-- What is asked --
Rewrite the material below, switching every "Image resolution" to "Screenshot size" and leaving everything else unchanged.

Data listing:
##############################

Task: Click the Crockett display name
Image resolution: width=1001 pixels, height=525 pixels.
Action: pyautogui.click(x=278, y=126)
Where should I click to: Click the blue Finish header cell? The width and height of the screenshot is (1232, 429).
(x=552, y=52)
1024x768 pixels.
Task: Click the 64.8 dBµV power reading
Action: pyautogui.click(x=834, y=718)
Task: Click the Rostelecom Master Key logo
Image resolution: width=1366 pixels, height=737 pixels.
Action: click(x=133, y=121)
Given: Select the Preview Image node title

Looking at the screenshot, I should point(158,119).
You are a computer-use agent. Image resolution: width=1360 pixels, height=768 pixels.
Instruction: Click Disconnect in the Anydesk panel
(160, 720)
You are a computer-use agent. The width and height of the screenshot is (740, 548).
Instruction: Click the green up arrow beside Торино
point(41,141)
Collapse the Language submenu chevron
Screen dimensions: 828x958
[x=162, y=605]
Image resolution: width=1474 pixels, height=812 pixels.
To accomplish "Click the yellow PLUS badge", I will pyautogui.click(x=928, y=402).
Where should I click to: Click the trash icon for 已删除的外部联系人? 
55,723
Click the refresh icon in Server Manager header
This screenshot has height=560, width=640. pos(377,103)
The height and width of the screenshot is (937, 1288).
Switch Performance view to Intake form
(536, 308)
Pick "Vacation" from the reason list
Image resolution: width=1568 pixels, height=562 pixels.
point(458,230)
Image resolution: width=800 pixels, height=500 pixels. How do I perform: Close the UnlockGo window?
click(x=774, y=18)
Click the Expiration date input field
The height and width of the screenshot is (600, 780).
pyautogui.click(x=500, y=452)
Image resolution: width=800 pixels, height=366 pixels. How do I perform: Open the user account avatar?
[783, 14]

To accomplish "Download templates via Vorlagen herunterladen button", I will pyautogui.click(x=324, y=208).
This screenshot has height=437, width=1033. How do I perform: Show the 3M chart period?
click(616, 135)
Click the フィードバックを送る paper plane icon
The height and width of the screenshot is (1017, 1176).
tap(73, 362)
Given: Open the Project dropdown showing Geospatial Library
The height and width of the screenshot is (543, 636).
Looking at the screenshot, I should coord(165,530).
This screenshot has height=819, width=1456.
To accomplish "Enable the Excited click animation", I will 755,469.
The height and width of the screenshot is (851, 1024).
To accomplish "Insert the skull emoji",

##############################

-- Task answer --
Task: Click the Crockett display name
Screenshot size: width=1001 pixels, height=525 pixels.
Action: pyautogui.click(x=278, y=126)
Where should I click to: Click the blue Finish header cell? The width and height of the screenshot is (1232, 429).
(x=552, y=52)
1024x768 pixels.
Task: Click the 64.8 dBµV power reading
Action: pyautogui.click(x=834, y=718)
Task: Click the Rostelecom Master Key logo
Screenshot size: width=1366 pixels, height=737 pixels.
Action: click(x=133, y=121)
Given: Select the Preview Image node title

Looking at the screenshot, I should point(158,119).
You are a computer-use agent. Screenshot size: width=1360 pixels, height=768 pixels.
Instruction: Click Disconnect in the Anydesk panel
(160, 720)
You are a computer-use agent. The width and height of the screenshot is (740, 548).
Instruction: Click the green up arrow beside Торино
point(41,141)
Collapse the Language submenu chevron
Screen dimensions: 828x958
[x=162, y=605]
Screenshot size: width=1474 pixels, height=812 pixels.
To accomplish "Click the yellow PLUS badge", I will pyautogui.click(x=928, y=402).
Where should I click to: Click the trash icon for 已删除的外部联系人? 
55,723
Click the refresh icon in Server Manager header
This screenshot has height=560, width=640. pos(377,103)
The height and width of the screenshot is (937, 1288).
Switch Performance view to Intake form
(536, 308)
Pick "Vacation" from the reason list
Screenshot size: width=1568 pixels, height=562 pixels.
point(458,230)
Screenshot size: width=800 pixels, height=500 pixels. How do I perform: Close the UnlockGo window?
click(x=774, y=18)
Click the Expiration date input field
The height and width of the screenshot is (600, 780).
pyautogui.click(x=500, y=452)
Screenshot size: width=800 pixels, height=366 pixels. How do I perform: Open the user account avatar?
[783, 14]

To accomplish "Download templates via Vorlagen herunterladen button", I will pyautogui.click(x=324, y=208).
This screenshot has height=437, width=1033. How do I perform: Show the 3M chart period?
click(616, 135)
Click the フィードバックを送る paper plane icon
The height and width of the screenshot is (1017, 1176).
tap(73, 362)
Given: Open the Project dropdown showing Geospatial Library
The height and width of the screenshot is (543, 636).
Looking at the screenshot, I should coord(165,530).
This screenshot has height=819, width=1456.
To accomplish "Enable the Excited click animation", I will 755,469.
The height and width of the screenshot is (851, 1024).
To accomplish "Insert the skull emoji",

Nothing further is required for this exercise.